Now I’m brainstorming! Libraries, hospitals, care facilities-anywhere where people are planning on staying a while to visit…
Or some entrepreneural type converts this to the “propane tank” model - you pull up, the attendant drops your dead battery, loads a charged one and you’re on you way.
Make the royalty cheques out to “Rowlf Enterprises”, I’ll have the incorporation sorted out by the time the batteries are ready to go…
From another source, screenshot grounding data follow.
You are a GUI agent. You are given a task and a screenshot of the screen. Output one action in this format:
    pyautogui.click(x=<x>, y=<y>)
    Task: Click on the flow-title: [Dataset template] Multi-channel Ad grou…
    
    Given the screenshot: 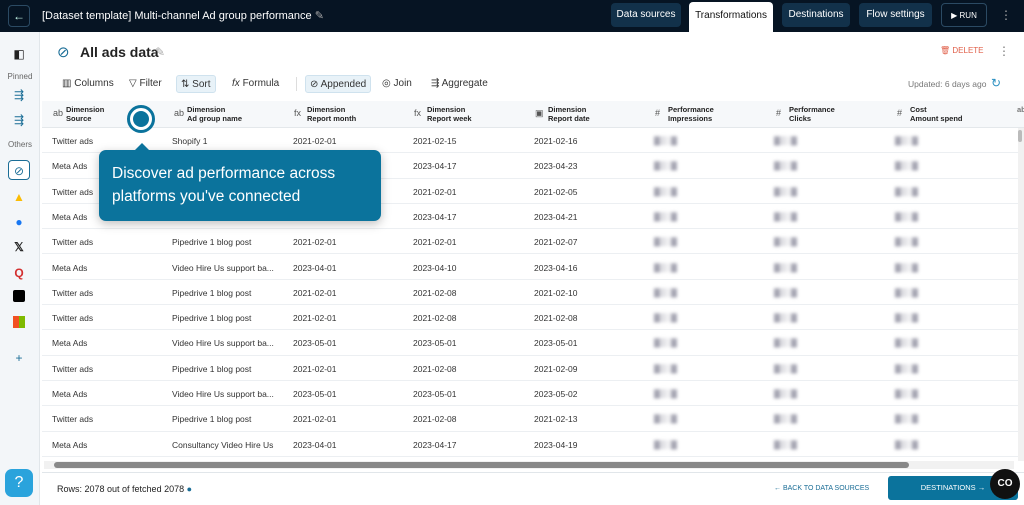 What is the action you would take?
    pyautogui.click(x=183, y=16)
    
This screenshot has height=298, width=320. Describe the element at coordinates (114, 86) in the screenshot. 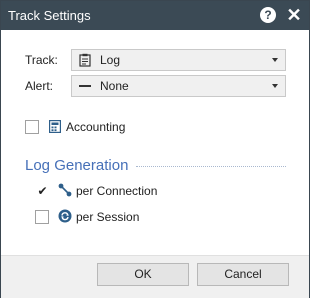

I wonder how effective a program that put a fee on all combustion vehicles sold in the US to cover a combustion vehicle collective service that would be available to EV owners who wanted to take a vehicle journey on long trips? Thus, “travel anxiety” around having to wait around for hours in obscure places to get more juice into an EV vehicle could be offset by simply providing a vehicle-as-a-service solution for long distance travel until the charging infrastructure was more in place. Obviously, another proposed incentive is to simply increase the cost of gasoline high enough to make the inconvenience of lack of EV charging infrastructure a lower bar to adoption of EV vehicles, etc.
What I think is more likely is that the “propane tank” model is an actual propane tank or something similar, where the fuel inside is synthesized from carbon-neutral sources and electricity generated from a carbon neutral source. Yep, that’s pie-in-the-sky stuff, but I think the internal combustion engine can still play a role, and that it will be an easier transition.
The question is how to generate that fuel, and what that fuel is.
This is called “renting a car”. Honestly, it’s killer for vacations. I recommend it for everyone with young kids. Drive your stinkin SUV around town if your ego can’t deal with owning a minivan. But when it’s time to head to Disney, rent the van. You will love it.
Truth be told we should all be renting more or joining ownership collectives for the occasion when we need one more vehicle, or a bigger vehicle. We own more cars than we need.